Supplied records.

__________________________________________________

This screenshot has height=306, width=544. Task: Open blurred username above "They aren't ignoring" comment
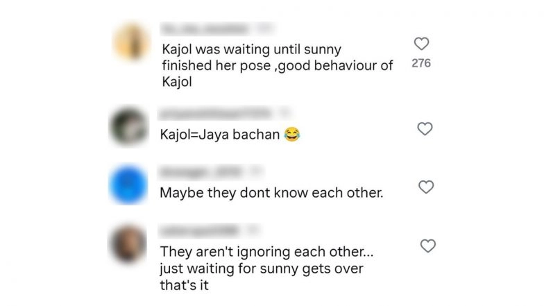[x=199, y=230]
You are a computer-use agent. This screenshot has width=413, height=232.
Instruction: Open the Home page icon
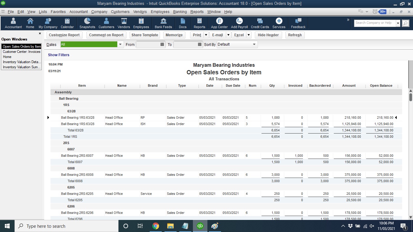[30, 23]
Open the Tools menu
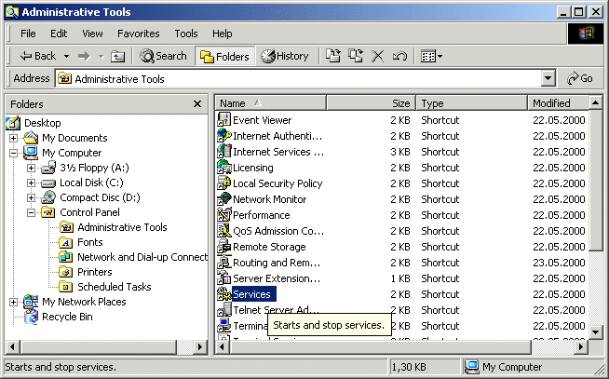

__________________________________________________

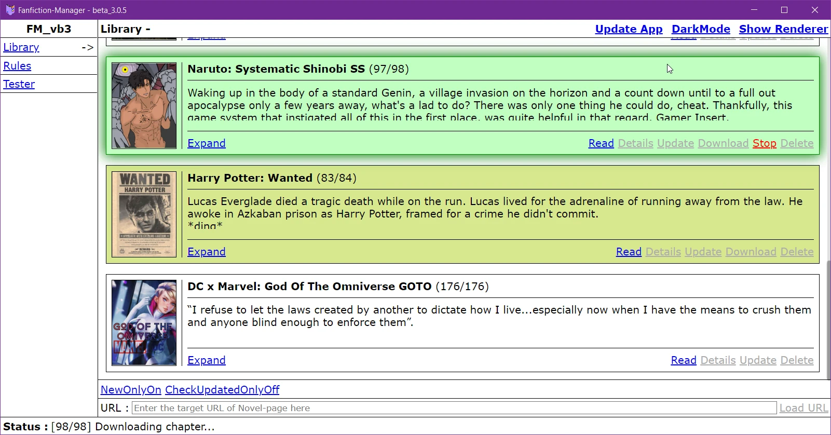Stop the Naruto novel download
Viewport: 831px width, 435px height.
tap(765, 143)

__________________________________________________

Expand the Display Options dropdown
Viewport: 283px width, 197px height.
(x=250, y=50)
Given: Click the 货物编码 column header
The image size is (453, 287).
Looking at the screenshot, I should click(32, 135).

__________________________________________________

Required action.
Here the job is to copy the stretch of records from the line containing "This screenshot has height=306, width=544." through the line containing "Open the Tools menu", word for word. Leave every picture out.

Task response.
This screenshot has height=306, width=544. Task: Open blurred username above "They aren't ignoring" comment
[x=199, y=230]
You are a computer-use agent. This screenshot has width=413, height=232.
Instruction: Open the Home page icon
[30, 23]
Open the Tools menu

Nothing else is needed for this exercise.